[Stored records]

----

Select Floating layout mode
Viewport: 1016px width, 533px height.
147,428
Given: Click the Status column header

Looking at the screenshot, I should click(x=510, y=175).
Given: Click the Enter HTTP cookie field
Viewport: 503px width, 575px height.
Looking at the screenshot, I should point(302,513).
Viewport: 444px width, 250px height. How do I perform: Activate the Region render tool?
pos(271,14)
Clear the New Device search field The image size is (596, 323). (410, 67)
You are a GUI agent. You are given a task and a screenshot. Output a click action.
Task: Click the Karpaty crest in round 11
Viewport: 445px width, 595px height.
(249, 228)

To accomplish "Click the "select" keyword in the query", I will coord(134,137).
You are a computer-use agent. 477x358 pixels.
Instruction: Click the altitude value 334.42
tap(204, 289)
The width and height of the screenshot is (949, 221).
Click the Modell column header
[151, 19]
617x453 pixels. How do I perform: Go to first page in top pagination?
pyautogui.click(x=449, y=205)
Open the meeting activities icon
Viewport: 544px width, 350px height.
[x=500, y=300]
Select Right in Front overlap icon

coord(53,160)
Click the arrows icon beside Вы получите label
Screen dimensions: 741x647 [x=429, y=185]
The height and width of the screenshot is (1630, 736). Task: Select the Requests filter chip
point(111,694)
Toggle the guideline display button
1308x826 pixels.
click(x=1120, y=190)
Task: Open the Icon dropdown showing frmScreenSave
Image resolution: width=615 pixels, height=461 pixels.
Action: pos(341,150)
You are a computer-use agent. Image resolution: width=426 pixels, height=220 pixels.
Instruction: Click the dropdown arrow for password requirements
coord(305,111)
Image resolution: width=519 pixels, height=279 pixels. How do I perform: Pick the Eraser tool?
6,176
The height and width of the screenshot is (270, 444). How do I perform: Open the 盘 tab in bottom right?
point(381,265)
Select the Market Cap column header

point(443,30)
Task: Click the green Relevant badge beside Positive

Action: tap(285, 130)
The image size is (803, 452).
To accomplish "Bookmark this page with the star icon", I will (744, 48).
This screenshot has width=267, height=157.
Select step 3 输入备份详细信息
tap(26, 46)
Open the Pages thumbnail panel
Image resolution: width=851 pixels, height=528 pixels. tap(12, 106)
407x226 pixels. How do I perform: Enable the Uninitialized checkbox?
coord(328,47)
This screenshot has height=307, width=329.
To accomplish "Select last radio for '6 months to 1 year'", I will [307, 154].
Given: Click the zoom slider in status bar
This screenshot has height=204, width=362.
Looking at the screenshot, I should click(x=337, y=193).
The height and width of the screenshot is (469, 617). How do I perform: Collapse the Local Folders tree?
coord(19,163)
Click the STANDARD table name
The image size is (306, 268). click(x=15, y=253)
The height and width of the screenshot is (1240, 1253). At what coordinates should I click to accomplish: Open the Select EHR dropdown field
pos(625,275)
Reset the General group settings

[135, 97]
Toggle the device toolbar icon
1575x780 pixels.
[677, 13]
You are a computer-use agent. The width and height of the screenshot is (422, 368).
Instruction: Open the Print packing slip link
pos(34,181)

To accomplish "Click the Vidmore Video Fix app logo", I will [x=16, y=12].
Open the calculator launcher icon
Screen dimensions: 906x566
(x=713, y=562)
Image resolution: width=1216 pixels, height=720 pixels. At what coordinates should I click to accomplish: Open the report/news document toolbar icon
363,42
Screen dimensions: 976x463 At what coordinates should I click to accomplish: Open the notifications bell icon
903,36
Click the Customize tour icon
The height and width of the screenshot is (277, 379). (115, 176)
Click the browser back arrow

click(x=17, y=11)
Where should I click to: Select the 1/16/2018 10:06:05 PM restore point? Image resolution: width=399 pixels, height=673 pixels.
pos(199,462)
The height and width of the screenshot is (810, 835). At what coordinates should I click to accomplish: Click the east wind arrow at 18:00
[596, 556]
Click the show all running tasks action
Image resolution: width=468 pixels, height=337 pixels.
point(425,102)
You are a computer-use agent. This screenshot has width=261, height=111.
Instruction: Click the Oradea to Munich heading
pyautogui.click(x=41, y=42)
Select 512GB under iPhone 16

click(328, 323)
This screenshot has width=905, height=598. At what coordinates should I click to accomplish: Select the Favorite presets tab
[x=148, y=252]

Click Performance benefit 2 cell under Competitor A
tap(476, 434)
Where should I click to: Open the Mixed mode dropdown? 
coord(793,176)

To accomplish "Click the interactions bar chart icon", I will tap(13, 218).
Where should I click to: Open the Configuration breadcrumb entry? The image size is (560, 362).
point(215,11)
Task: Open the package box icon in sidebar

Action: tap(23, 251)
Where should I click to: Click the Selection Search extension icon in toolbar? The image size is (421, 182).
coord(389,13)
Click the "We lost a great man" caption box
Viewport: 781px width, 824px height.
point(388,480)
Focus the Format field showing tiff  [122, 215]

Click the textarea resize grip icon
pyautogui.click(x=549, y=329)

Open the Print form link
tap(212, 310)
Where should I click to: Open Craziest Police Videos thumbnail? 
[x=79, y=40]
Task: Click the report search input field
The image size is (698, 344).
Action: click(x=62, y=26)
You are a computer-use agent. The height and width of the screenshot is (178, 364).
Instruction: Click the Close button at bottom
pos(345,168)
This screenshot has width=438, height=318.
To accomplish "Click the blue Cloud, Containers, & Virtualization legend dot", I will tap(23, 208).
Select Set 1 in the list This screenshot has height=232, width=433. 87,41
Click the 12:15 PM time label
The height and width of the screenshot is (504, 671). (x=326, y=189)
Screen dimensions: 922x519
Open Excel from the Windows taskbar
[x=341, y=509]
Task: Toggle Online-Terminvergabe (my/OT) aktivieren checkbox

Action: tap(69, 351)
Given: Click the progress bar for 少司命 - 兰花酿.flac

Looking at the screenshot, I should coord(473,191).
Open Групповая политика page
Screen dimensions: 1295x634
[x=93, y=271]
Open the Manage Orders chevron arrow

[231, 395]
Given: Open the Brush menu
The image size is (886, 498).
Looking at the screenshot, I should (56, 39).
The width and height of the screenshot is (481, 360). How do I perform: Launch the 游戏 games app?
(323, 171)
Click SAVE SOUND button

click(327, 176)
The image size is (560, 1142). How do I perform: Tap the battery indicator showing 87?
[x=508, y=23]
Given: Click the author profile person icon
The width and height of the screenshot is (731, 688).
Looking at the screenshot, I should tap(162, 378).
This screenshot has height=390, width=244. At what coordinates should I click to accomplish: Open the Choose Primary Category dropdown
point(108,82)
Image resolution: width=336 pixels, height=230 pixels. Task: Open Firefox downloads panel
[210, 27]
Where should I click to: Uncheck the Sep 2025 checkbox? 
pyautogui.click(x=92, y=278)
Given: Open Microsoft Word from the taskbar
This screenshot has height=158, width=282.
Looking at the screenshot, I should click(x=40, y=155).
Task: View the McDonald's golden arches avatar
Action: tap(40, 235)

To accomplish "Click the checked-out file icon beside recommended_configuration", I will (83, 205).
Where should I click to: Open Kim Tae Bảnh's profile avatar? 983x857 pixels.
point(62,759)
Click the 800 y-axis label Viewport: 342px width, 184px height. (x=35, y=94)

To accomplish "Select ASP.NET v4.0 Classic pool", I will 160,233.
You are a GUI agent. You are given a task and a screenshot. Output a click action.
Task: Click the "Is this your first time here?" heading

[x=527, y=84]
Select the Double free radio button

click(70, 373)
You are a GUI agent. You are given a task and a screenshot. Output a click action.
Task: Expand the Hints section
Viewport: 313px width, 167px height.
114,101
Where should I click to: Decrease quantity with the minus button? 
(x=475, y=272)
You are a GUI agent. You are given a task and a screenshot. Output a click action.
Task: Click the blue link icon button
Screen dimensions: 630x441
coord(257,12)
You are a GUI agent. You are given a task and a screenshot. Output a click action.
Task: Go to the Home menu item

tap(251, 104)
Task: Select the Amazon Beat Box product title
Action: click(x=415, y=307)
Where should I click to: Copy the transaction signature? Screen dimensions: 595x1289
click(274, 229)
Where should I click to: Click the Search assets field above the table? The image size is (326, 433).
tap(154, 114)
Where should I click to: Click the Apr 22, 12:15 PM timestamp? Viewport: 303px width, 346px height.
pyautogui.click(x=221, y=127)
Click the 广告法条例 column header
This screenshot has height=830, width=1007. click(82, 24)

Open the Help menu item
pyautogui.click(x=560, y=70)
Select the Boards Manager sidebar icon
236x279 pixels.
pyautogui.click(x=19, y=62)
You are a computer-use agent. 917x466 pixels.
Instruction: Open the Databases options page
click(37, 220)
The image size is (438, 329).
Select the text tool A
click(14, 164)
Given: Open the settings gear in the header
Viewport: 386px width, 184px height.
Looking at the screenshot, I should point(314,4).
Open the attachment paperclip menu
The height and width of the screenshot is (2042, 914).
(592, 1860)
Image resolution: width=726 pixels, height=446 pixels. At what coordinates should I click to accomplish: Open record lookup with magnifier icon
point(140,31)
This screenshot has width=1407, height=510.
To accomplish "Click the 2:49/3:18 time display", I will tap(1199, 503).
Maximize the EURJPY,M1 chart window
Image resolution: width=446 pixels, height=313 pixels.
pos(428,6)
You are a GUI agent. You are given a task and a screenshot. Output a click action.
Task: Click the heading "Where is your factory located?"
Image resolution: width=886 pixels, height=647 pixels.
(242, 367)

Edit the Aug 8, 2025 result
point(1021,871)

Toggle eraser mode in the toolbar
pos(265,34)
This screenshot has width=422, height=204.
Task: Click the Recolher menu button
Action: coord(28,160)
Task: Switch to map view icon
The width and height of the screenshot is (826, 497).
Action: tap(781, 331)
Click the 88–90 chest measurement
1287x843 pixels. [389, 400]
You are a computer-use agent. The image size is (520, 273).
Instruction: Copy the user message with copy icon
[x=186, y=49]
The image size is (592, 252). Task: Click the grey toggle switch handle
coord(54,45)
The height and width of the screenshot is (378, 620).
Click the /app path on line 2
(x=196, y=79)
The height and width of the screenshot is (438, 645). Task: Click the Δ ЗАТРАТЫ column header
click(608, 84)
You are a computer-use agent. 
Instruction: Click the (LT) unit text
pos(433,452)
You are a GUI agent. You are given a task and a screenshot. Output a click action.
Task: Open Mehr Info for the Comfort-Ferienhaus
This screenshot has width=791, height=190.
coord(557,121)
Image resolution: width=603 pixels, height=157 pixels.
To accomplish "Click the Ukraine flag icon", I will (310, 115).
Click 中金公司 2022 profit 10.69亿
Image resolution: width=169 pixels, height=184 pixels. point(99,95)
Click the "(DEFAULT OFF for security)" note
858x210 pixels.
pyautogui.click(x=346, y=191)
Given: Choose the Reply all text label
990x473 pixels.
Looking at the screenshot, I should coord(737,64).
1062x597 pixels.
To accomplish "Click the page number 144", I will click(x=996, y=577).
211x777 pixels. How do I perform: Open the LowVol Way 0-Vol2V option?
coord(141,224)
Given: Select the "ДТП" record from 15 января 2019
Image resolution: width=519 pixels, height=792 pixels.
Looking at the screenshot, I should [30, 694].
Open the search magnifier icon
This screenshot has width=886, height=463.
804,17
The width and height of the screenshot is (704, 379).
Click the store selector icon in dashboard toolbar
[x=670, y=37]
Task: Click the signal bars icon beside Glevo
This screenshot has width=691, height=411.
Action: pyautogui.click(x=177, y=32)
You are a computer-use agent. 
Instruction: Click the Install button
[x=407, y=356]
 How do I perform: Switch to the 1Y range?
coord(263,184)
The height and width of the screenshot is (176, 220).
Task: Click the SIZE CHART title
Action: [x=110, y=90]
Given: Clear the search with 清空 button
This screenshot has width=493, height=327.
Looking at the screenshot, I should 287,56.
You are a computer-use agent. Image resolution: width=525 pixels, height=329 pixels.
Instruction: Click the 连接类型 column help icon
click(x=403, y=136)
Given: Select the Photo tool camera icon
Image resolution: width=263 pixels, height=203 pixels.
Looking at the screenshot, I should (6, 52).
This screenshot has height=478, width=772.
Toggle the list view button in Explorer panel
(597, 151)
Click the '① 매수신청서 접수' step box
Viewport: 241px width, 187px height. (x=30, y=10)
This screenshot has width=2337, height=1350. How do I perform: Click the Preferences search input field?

----

Look through the data above and return exactly the lines from the one that contains "Given: Click the Enter HTTP cookie field" to the one that contains "You are a computer-use agent. Image resolution: width=426", inclusive, with nothing else.

Given: Click the Enter HTTP cookie field
Viewport: 503px width, 575px height.
Looking at the screenshot, I should point(302,513).
Viewport: 444px width, 250px height. How do I perform: Activate the Region render tool?
pos(271,14)
Clear the New Device search field The image size is (596, 323). (410, 67)
You are a GUI agent. You are given a task and a screenshot. Output a click action.
Task: Click the Karpaty crest in round 11
Viewport: 445px width, 595px height.
(249, 228)

To accomplish "Click the "select" keyword in the query", I will coord(134,137).
You are a computer-use agent. 477x358 pixels.
Instruction: Click the altitude value 334.42
tap(204, 289)
The width and height of the screenshot is (949, 221).
Click the Modell column header
[151, 19]
617x453 pixels. How do I perform: Go to first page in top pagination?
pyautogui.click(x=449, y=205)
Open the meeting activities icon
Viewport: 544px width, 350px height.
[x=500, y=300]
Select Right in Front overlap icon

coord(53,160)
Click the arrows icon beside Вы получите label
Screen dimensions: 741x647 [x=429, y=185]
The height and width of the screenshot is (1630, 736). Task: Select the Requests filter chip
point(111,694)
Toggle the guideline display button
1308x826 pixels.
click(x=1120, y=190)
Task: Open the Icon dropdown showing frmScreenSave
Image resolution: width=615 pixels, height=461 pixels.
Action: pos(341,150)
You are a computer-use agent. Image resolution: width=426 pixels, height=220 pixels.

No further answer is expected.